Anthropic is under scrutiny following a series of drastic changes to its Claude Code service, which include an offer of €17 (or equivalent USD) in free credits, seen by many as a conciliatory gesture ahead of further anticipated cutbacks. Users report accelerated credit consumption, with one developer noting 10% usage for a single trivial query. Adding to the friction, Boris Cherney announced that Claude subscriptions no longer cover third-party tools like Open Claude, pushing users towards additional paid usage packs or direct API key use. Anthropic justifies these moves by citing increased demand and the need to prioritize its core products and APIs to ensure sustainable long-term service. While some code corrections were implemented to address rapid token depletion, Anthropic also stated that “peak hours” now entail stricter limits and faster consumption, a change deemed arbitrary and lacking clear user guidance. Official guidance, post-investigation, shifted blame to user-side “large-token patterns,” advising users to switch from Claude 3 Opus to Sonnet for Pro plans, limit context windows, and avoid resuming long inactive sessions. This ambiguity has led to widespread frustration among developers, compounded by Claude Code blocking even its own internal command-line tools for suspected policy violations, effectively dictating how users can interact with their paid subscriptions. These policies have prompted significant user dissatisfaction and a wave of cancellations.
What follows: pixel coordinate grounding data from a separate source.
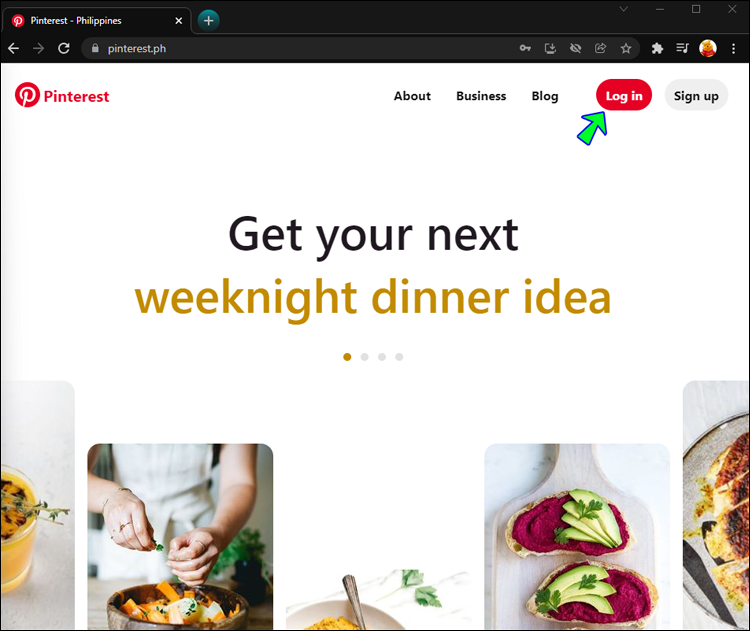Screen dimensions: 750x631
Task: Click the Sign up button
Action: tap(696, 95)

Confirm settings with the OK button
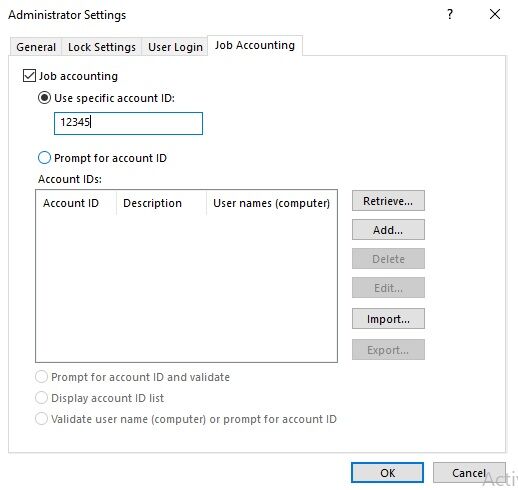click(x=387, y=473)
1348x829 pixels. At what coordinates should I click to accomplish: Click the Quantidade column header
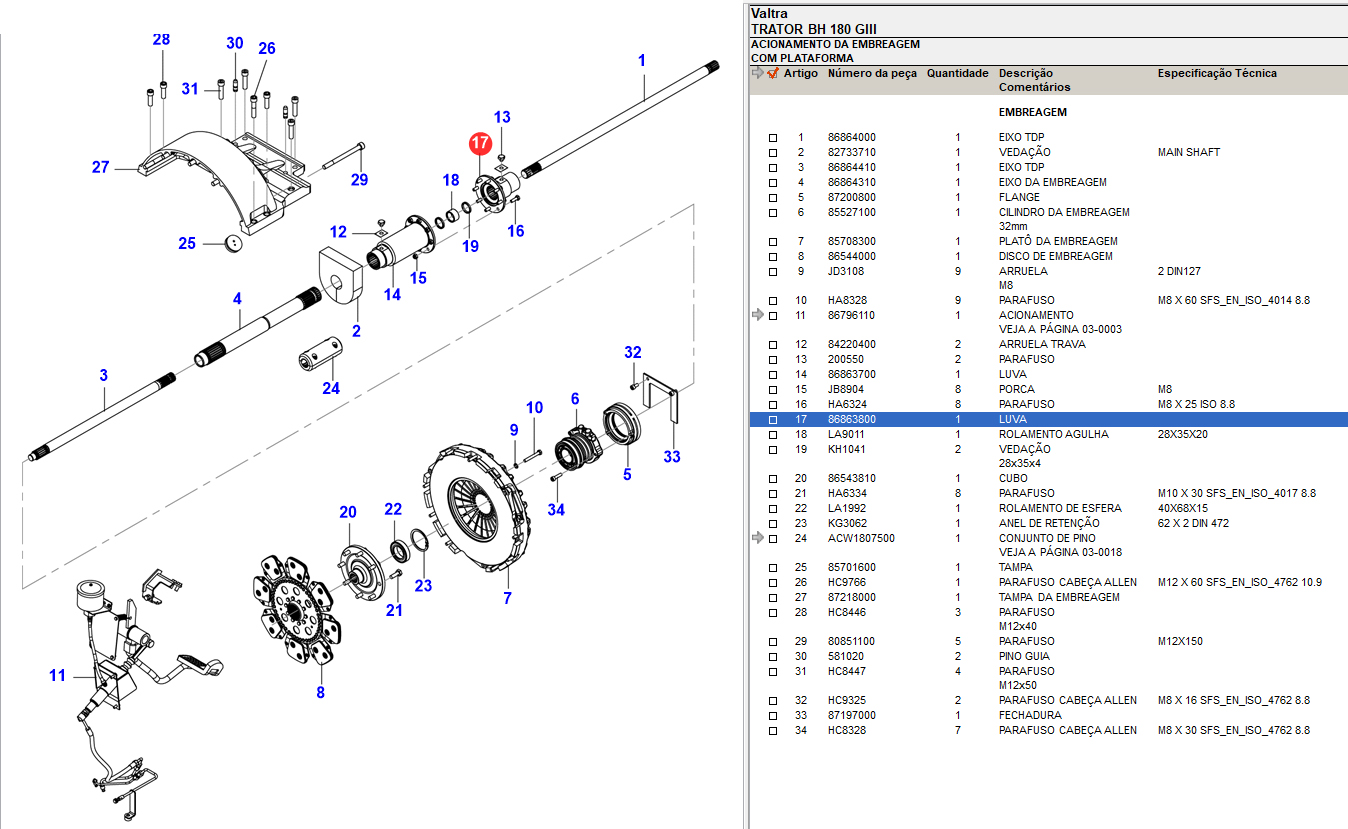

The broader AI landscape also faces internal challenges, as OpenAI’s CFO, Sara Frear, reportedly clashes with CEO Sam Altman over the company’s financial health and an ambitious 2024 IPO target. Frear, a former Goldman Sachs analyst, privately expressed concerns that OpenAI’s revenue growth is insufficient to support its massive spending, making a public offering before 2026 unlikely. This tension highlights the financial pressures, as OpenAI’s full $122 billion funding round is contingent upon a successful IPO, with only $25 billion secured otherwise. In a perplexing move, OpenAI recently acquired TVPN, a daily tech talk show, on April 2, a decision widely viewed as unconventional and lacking clear strategic rationale. These events unfold against the backdrop of staggering projected model training costs, with The Wall Street Journal reporting that OpenAI anticipates spending $125 billion by 2029, and Anthropic around $35 billion, on model training alone. As a creative workaround to Anthropic’s rising costs, a Reddit user demonstrated a “caveman mode” prompt engineering technique, claiming 50-75% savings on output tokens, which are five times more expensive than input tokens, offering a glimpse into the community’s ingenuity in adapting to evolving AI economics.